Experts from the Gaidar Institute: “General-purpose chatbots are wrong 80% of the time when making diagnoses”

Experts from the Gaidar Institute: “General-purpose chatbots are wrong 80% of the time when making diagnoses”
Image by Freepik

Olga Magomedova and Maria Girich, Researchers at the Gaidar Institute’s International Best Practices Analysis Department, provided a detailed commentary for “Nezavisimaya Gazeta”, in which they explained the reasons for AI’s low effectiveness in medical diagnostics and discussed existing approaches to regulating this field in Russia and abroad.

As Olga Magomedova explained, the reason for the high probability of errors on the part of popular chatbots lies in the very nature of these technologies:

“AI chatbots are not a medical diagnostic tool; they are a user service based on a language model. It has no diagnostic purpose; its goal is to respond to a query based on the data provided—when a person enters a set of symptoms, the language model searches all publicly available resources describing such symptoms to find the most common descriptions of diseases. Therefore, naturally, 80% of AI responses will be incorrect regarding the diagnosis, lacking the set of data that a qualified doctor would request when working with the same patient. Conclusions: when formulating a query independently, the user is more likely to receive an incorrect answer due to a lack of knowledge about what data needs to be provided for a more accurate diagnosis.”

At the same time, Olga Magomedova drew attention to the fundamental difference between general-purpose chatbots and specialized medical AI systems. The latter, she said, can be truly useful, but only if an important condition is met:

“If we’re talking about genuine AI-based medical technologies for diagnosis, their effectiveness directly depends on the databases on which they are trained. This explains the narrow specialization of diagnostic technologies: a model trained to recognize images of tumors won’t be able to help evaluate bone scans. Such specialization increases the accuracy of results and can truly help doctors with diagnosis.”

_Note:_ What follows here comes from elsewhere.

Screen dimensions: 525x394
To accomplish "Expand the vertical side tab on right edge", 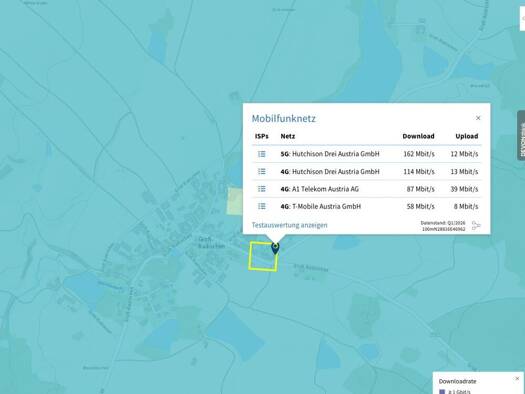I will click(x=521, y=135).
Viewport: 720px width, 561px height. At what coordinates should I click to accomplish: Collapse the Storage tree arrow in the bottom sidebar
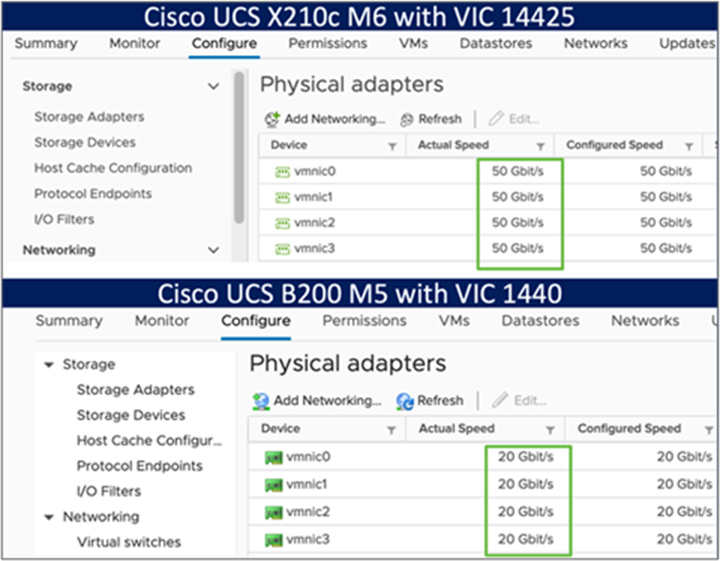click(x=48, y=365)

The expert’s final conclusion is unequivocal:

“You should not make decisions about self-treatment based on outputs from non-specialized language models.”

Maria Girich also provided a detailed overview of the regulatory aspects of using AI in medicine:

“In Russia, medical devices with AI are classified as high-risk (Class 3) (Order of the Russian Ministry of Health No. 4n dated June 6, 2012) if they pose a high individual risk and/or a high risk to public health. Roszdravnadzor conducts post-registration monitoring of the safety and clinical efficacy of medical devices with AI. For example, the registration of Botkin.AI (medical image analysis and decision-making) was revoked.”

She also spoke about the experimental legal regime currently in effect in Russia:

“In addition, Russia is implementing an experimental legal regime for medical activities involving technologies for collecting and processing information on citizens’ health status and diagnoses (Decree of the Government of the Russian Federation No. 2276 dated December 9, 2022). “Personal medical assistants” are being tested, which collect patient data in the information systems of medical organizations to monitor patient health indicators, for example, in cases of hypertension, diabetes, etc. (blood pressure, heart rate, blood glucose levels, etc.).”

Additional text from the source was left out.